▸ **Extract**
Christians, it seems, want their religious ideology sanctioned by the state; when "outside" (non-Christian) ideologies are posed, they are often dismissed as heathen and godless. But when a Catholic ideologist of Saint Thomas Aquinas' stature pronounces against the current personhood credo, Christians cannot so easily shout "heretic" and consign him to burn in some obscure level of hell.

Pope John Paul II, in a November 1993 anti-abortion speech given to the U.S. bishops, stated: "Fundamental moral principles, in fact, are an essential ingredient of the formation of public policy, as was clearly understood and intended by your nation's Founding Fathers." But if we take the pope seriously on this point, then we must recognize that the official Catholic "moral principle" at the time of our nation's founding was that abortion was permissible up to the sixth or eighth week of pregnancy. This is in direct conflict with the "fundamental moral principles" of current Catholic thinking - yet the pope seems to suggest that those earlier principles should have been written into law. We must conclude either that the pope is unaware of church history (which is very unlikely) or that he does not mean what he says here.

Therefore, it seems, Christians do not really want their ideology sanctioned by the state, for that would entail the inclusion of an embarrassing contradictory tradition. Rather, they really want to have only their most recent visceral responses and intuitional moral impressions stamped onto the gavel of state authority. Opening the door to this sort of idiosyncratic contingency is death to the secular state.

▸ **Dataset content**

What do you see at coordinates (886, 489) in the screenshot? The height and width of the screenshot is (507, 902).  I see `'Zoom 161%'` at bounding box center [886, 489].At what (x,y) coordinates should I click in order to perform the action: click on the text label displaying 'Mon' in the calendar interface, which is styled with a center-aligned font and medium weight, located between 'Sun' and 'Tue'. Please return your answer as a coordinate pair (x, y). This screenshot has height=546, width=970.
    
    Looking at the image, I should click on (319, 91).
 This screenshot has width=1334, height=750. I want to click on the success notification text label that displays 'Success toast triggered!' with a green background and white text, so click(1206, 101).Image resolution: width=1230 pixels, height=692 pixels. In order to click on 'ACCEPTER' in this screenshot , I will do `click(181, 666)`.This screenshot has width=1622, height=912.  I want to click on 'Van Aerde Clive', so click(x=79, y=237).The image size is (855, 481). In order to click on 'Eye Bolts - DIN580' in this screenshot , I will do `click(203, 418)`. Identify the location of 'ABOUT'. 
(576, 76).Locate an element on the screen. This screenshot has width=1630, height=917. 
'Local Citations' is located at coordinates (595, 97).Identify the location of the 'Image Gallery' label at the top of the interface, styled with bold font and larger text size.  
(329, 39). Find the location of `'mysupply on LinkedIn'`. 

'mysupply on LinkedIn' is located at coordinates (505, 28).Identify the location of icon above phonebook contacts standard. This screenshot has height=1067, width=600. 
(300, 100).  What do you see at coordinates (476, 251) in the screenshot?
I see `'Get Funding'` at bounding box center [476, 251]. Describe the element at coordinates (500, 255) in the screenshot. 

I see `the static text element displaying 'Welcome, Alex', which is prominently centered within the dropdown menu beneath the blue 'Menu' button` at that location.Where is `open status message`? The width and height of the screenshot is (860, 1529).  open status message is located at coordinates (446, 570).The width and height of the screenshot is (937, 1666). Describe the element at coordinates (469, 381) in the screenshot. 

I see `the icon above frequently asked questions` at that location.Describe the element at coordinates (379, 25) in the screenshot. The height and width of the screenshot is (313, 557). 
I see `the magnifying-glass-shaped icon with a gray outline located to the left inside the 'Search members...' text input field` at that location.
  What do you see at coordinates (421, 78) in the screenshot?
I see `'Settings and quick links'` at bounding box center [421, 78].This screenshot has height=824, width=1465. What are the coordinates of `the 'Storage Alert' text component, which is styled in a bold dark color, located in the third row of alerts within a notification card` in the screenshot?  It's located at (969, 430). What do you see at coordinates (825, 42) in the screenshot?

▸ **Task instructions**
1. List every word or passage that the essay on religion and the secular state encloses in double quotation marks, in the order they appear.
2. Reproduce the portion of the essay on religion and the secular state that begins at the words "Christians, it seems, want" and stops after the words "level of hell.".

▸ **Solution list**
1.
1. "outside"
2. "heretic"
3. "Fundamental moral principles, in fact, are an essential ingredient of the formation of public policy, as was clearly understood and intended by your nation's Founding Fathers."
4. "moral principle"
5. "fundamental moral principles"

2.
Christians, it seems, want their religious ideology sanctioned by the state; when "outside" (non-Christian) ideologies are posed, they are often dismissed as heathen and godless. But when a Catholic ideologist of Saint Thomas Aquinas' stature pronounces against the current personhood credo, Christians cannot so easily shout "heretic" and consign him to burn in some obscure level of hell.